> Problem details
Please copy, character for character, the entries that begin at the line containing "2400x1080 pixels. Task: Click" and run through the end of the entries, with both ends included. Leave the pictures out of your answer.

> Materials provided

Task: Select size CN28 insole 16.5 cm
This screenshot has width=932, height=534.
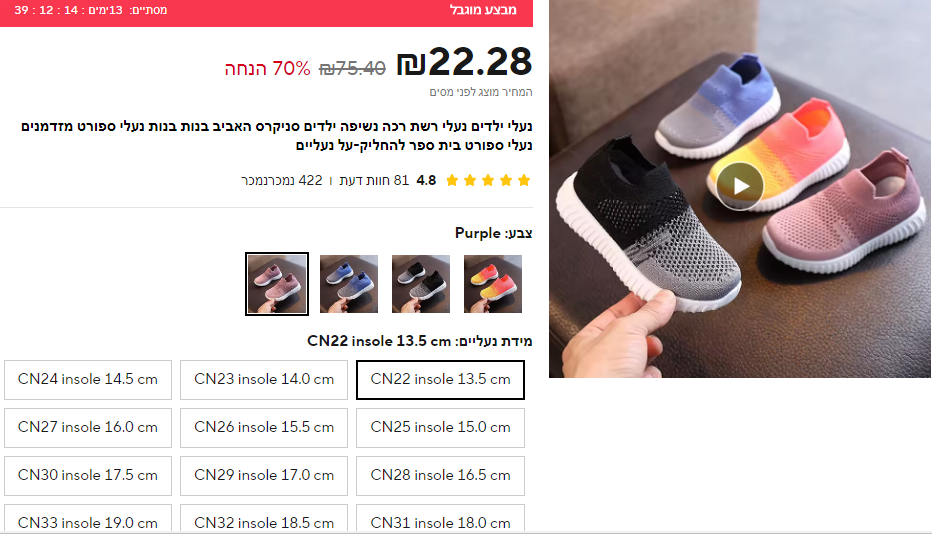Action: coord(440,476)
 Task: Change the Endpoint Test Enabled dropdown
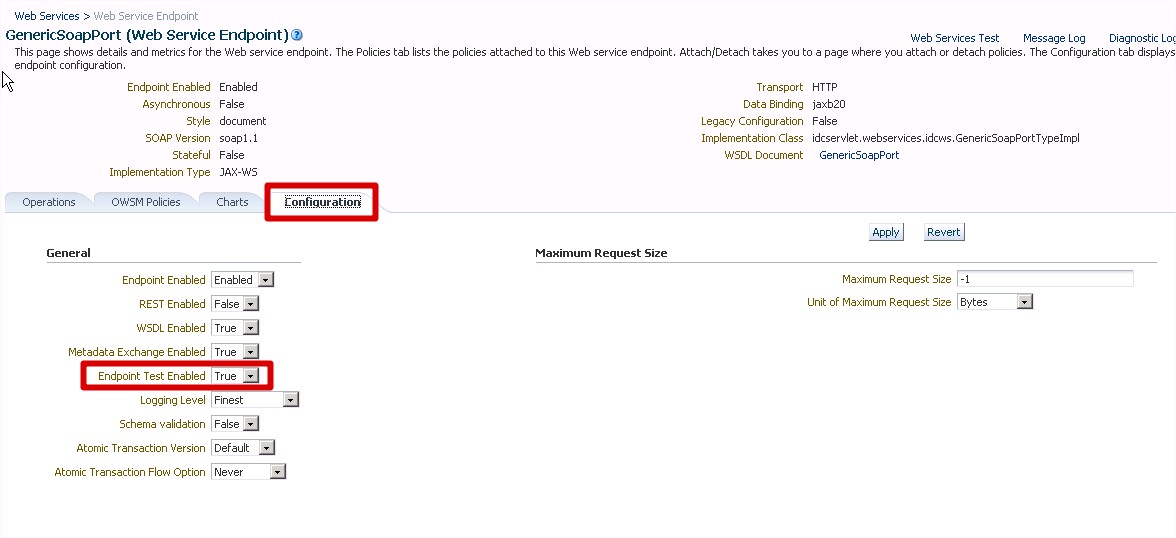[x=235, y=376]
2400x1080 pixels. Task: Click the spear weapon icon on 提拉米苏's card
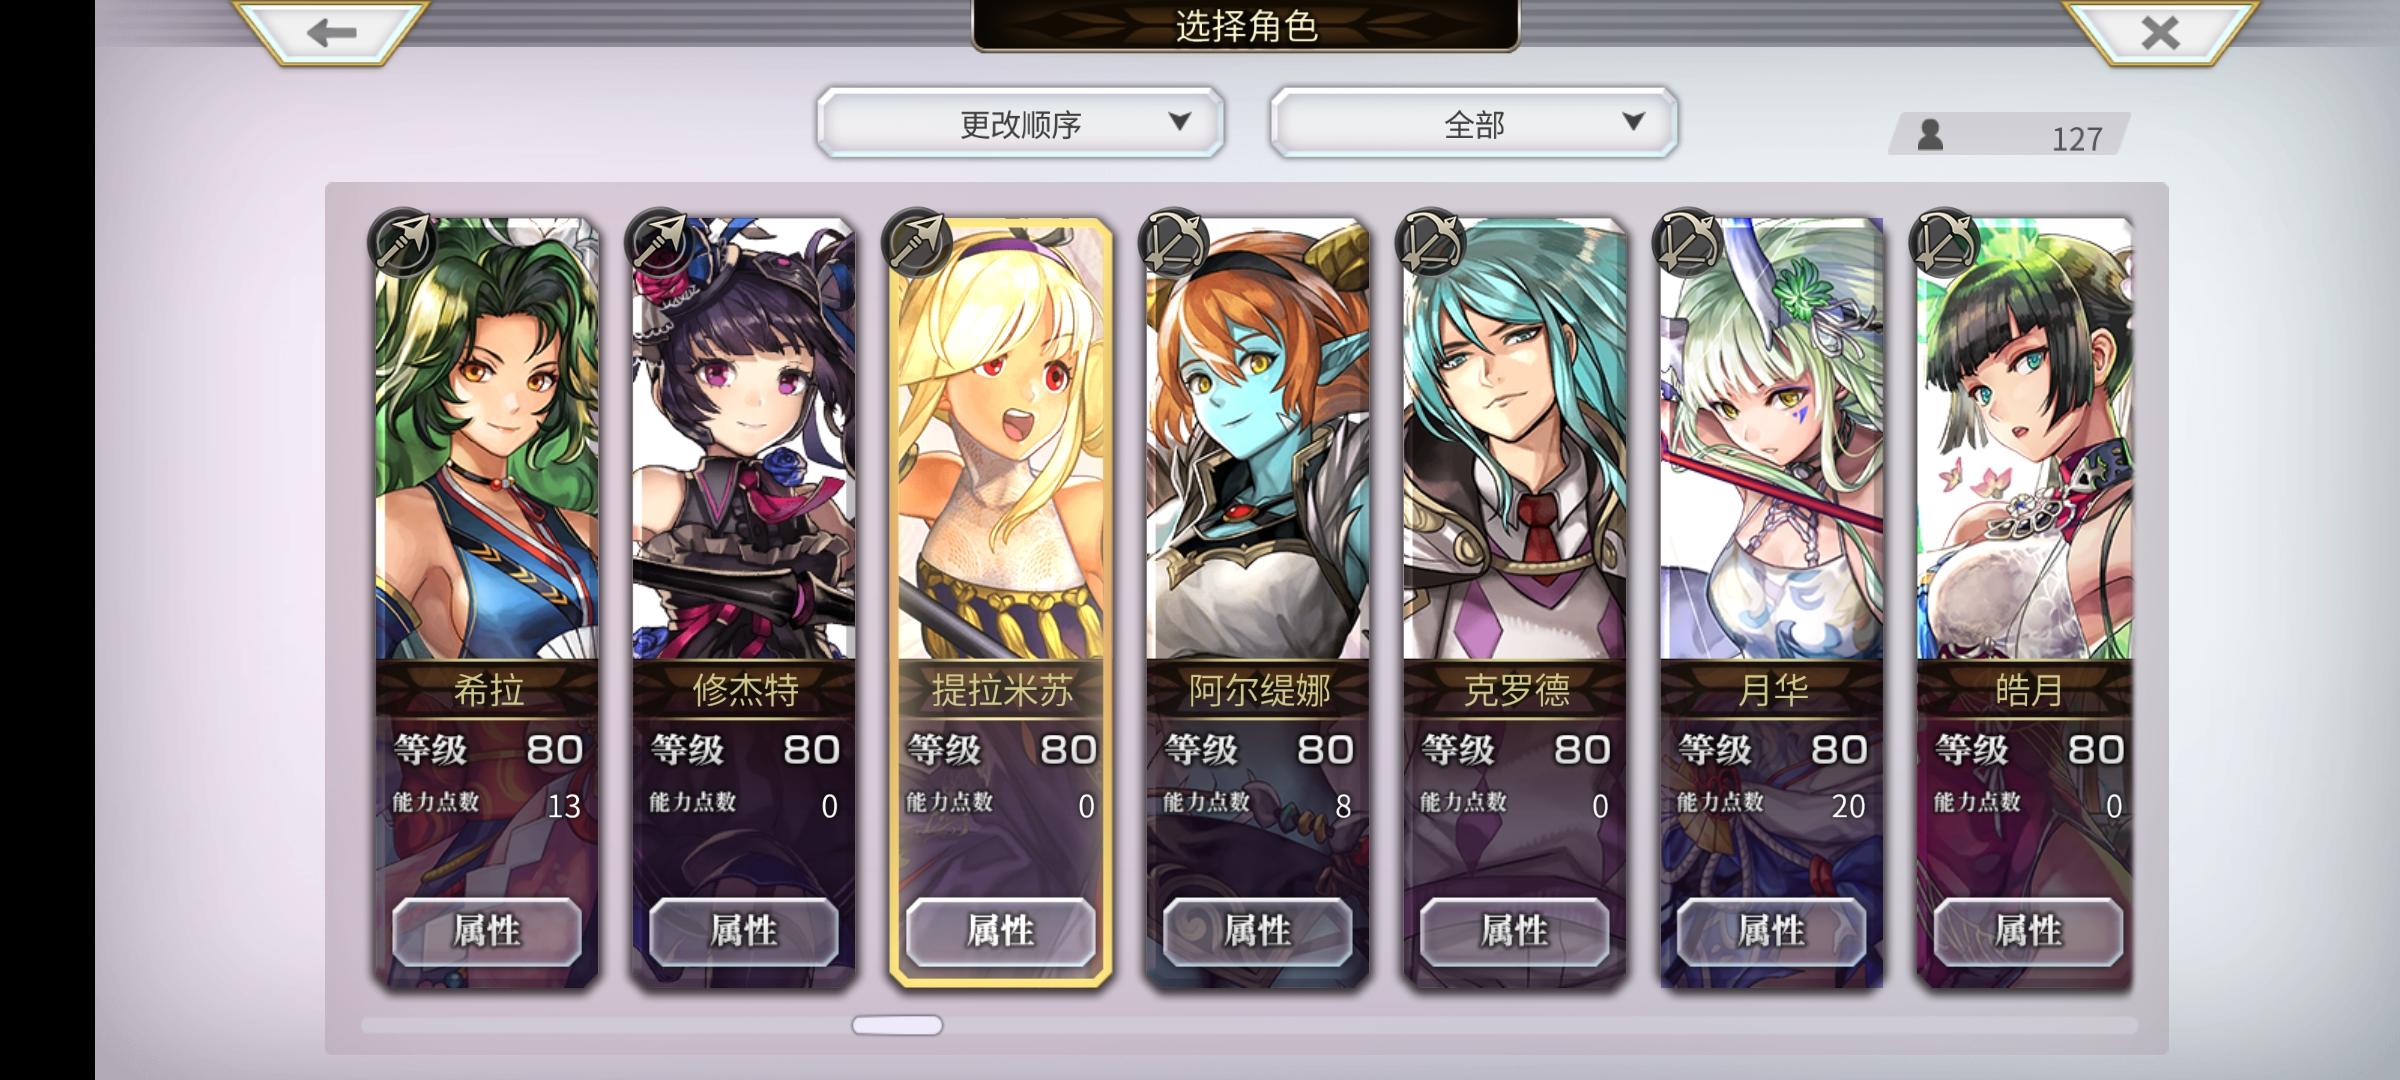[916, 243]
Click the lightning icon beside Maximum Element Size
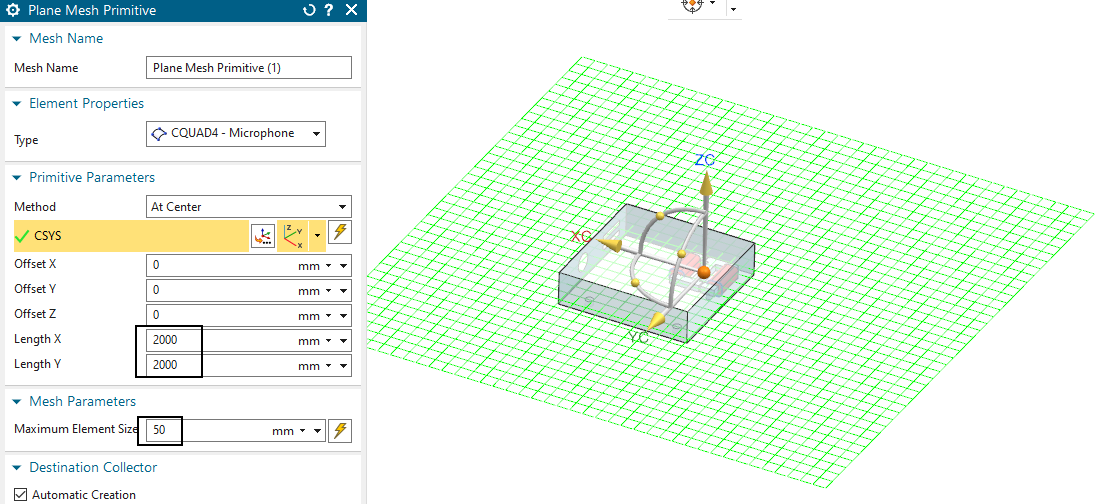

> The output
2400x1080 pixels. Task: Click the spear weapon icon on 提拉米苏's card
[916, 243]
Click the lightning icon beside Maximum Element Size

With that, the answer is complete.